By Iota Sykka
“Everything about the current situation urges you to become a passive receiver. But you also have to be a transmitter and create something; the days of lifestyle dictating our lives are over,” film director Menelaos Karamaghiolis recently told Kathimerini. “If there’s anything positive to come out of the ongoing crisis, it’s that everyone’s saying: ‘Get back into action and find your weapons.’”
The director found his own in “JACE,” a new feature film based on real-life stories which has it all: corruption, crime, migration, child exploitation, illegal organ trade, prostitution and drugs, but also sensibility and social and political denunciation. The protagonist, an ethnic Greek orphan from Gjirokaster in southern Albania, is a young man bereft of parents, homeland and roots.
The youthful-looking 50-year-old director’s seventh feature film was made on a budget of 800,000 euros – large by Greek standards, according to the director – and features a stellar cast.
“I tried very hard for the story to have structure and a sense of development. Naturally I took a number of narrative risks. There is also a new kind of hero, the anti-hero. The lead character grows up thinking he’s Greek and that one day he will make it there. But when he finally does, he’s still an outsider, a stranger in both countries, a man condemned.”
“We live in an area of Europe where borders have changed dramatically in the last 30 years,” said the director. “This creates a false notion of what terms such as ‘local’ and ‘nation’ mean.”
The young Menelaos dreamed of working with actors. As a child, his greatest joy was watching films which he could later return to and act out while playing with his toys. He discovered the world of cinema early on, as having the chance to tag along with his older siblings often gave him access to movies which required parental guidance.
“It was a major revelation in my life,” said the director. “To the point where I came up with a plan to leave my hometown, Thebes, and come to Athens to be able to watch films.”
When something troubled him as a teenager, he sought the answers in the images on screen. This is still the case.
How easy was it to talk to the real-life victims of the stories narrated in "JACE"?
People open up when they trust you. The movie was based on extensive research during which I was helped by policemen with firsthand experience in a number of cases and who actually led me to the victims.
What about the perpetrators behind the crimes?
When you talk to these people you need to contain your anger if you want to go really deep. It was both fascinating and painful, especially when you realize that we are living in a safe micro-haven.
Has anything in particular about that research stuck with you?
A few short, laconic responses, three words amid the silence. They kept asking and I tried to answer the following question: “Why should my life turn into a movie?”

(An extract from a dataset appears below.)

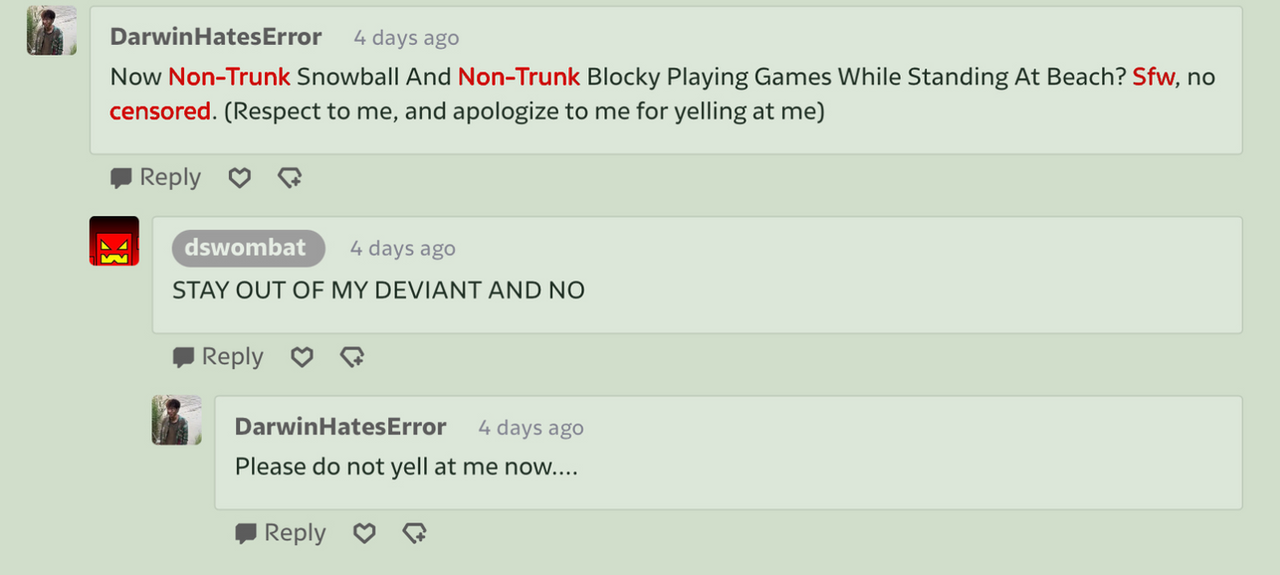The height and width of the screenshot is (575, 1280).
Task: Give a badge to DarwinHatesError's top comment
Action: 290,178
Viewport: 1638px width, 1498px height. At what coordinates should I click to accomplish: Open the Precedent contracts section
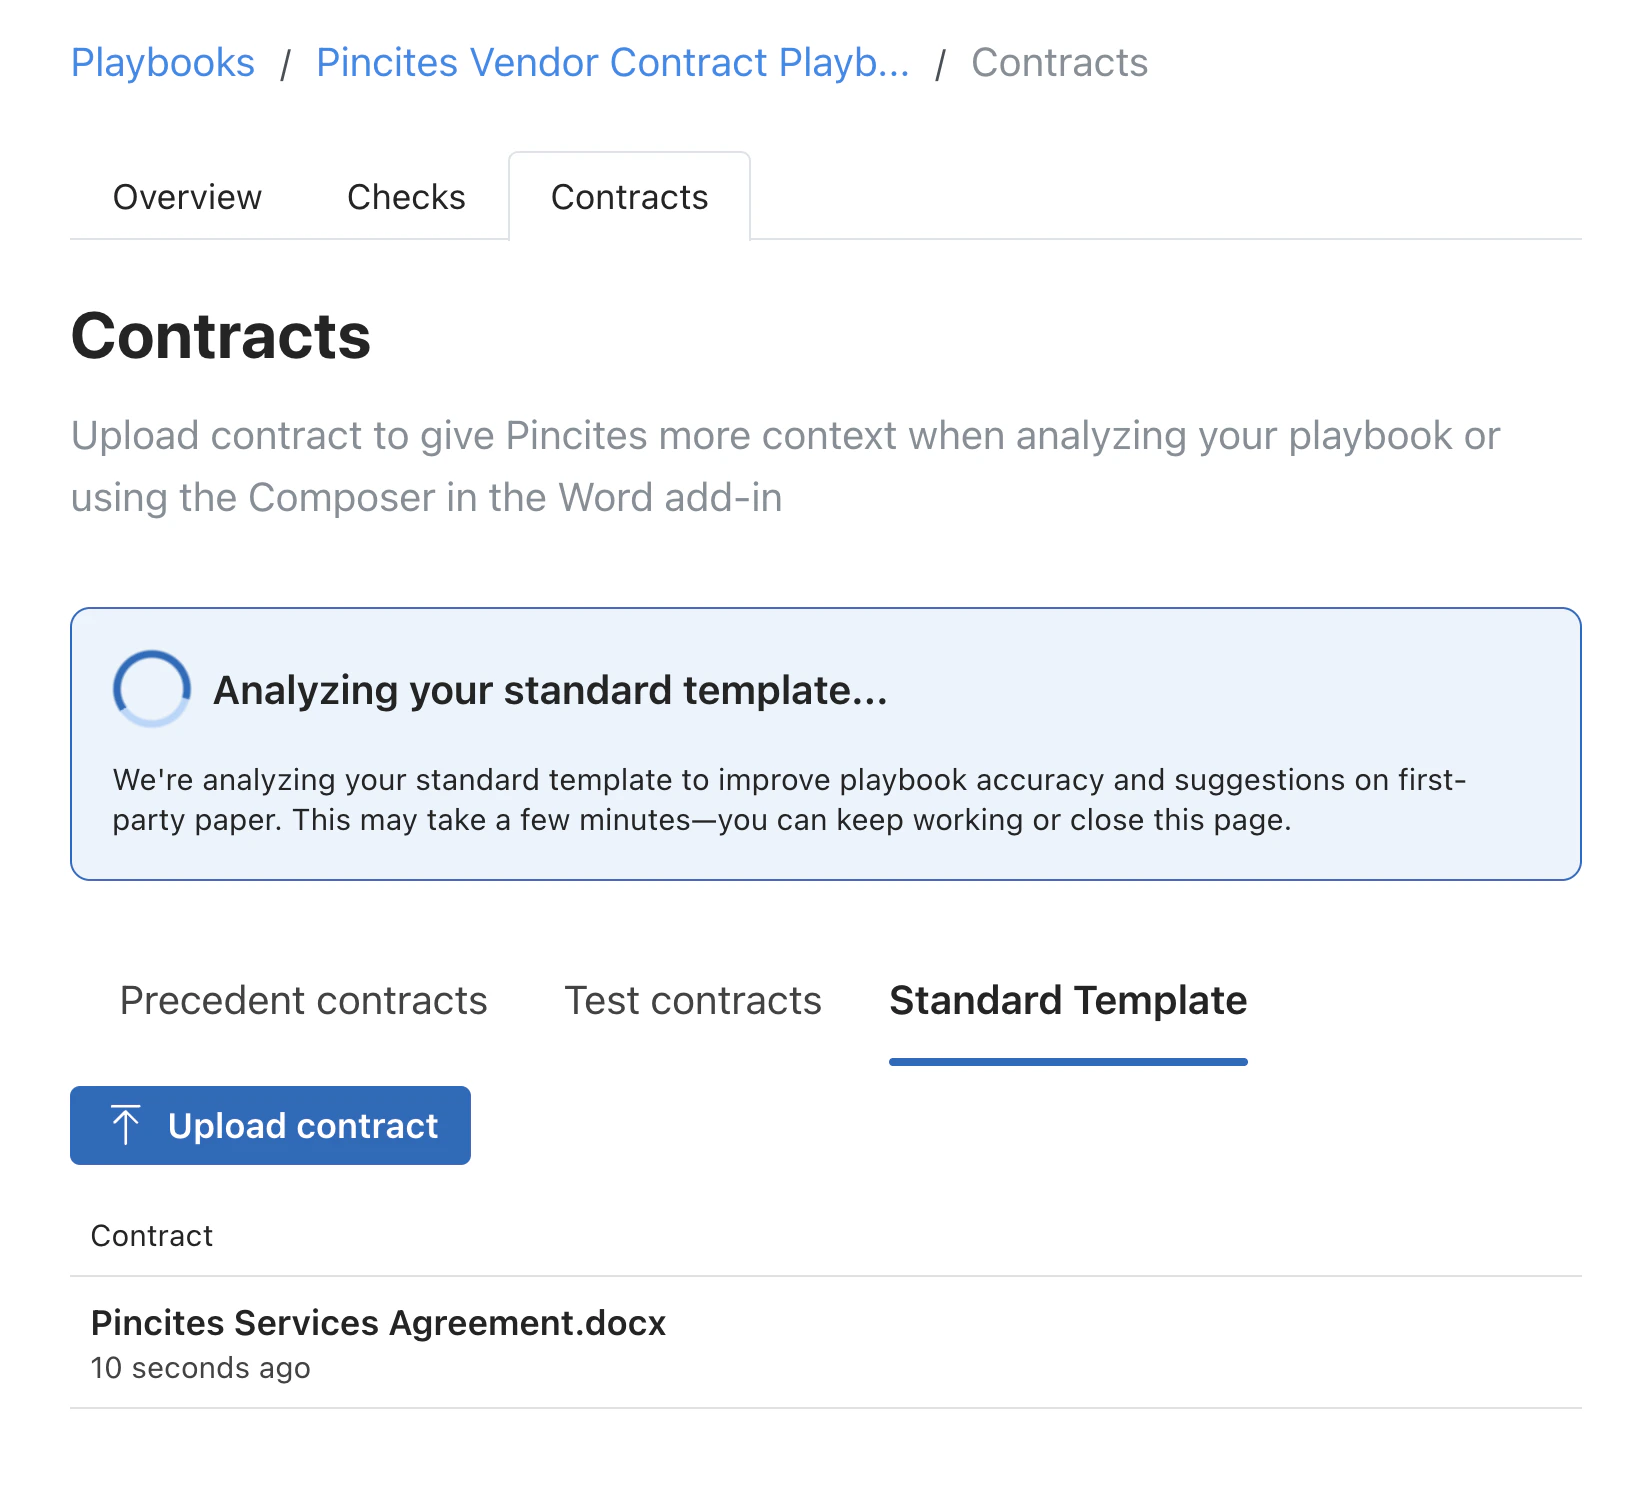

How did the Albanian actors react to the script, given that they had to portray their countrymen as brutal?
Outside of Greece there is no prejudice when it comes to depicting people in a good or bad light. But the reaction in Greece, however, was along the lines of “Are you going to show policemen accepting bribes?”
Has the film changed your perception of the situation in central Athens neighborhoods such as Aghios Panteleimonas?
Coming into contact with all these people made me realize that those who turn into lawbreaking social outcasts have somehow been pushed into this – it is not a life choice. Greece has always been at the crossroads. The point is not who comes and goes, but what these people are allowed to do in order for them to fight for a more normal life.
What is it that scares you with regard to Greek society today?
The kind of racism leading to civil strife. We are a highly divided society which is currently unable to accept anything new.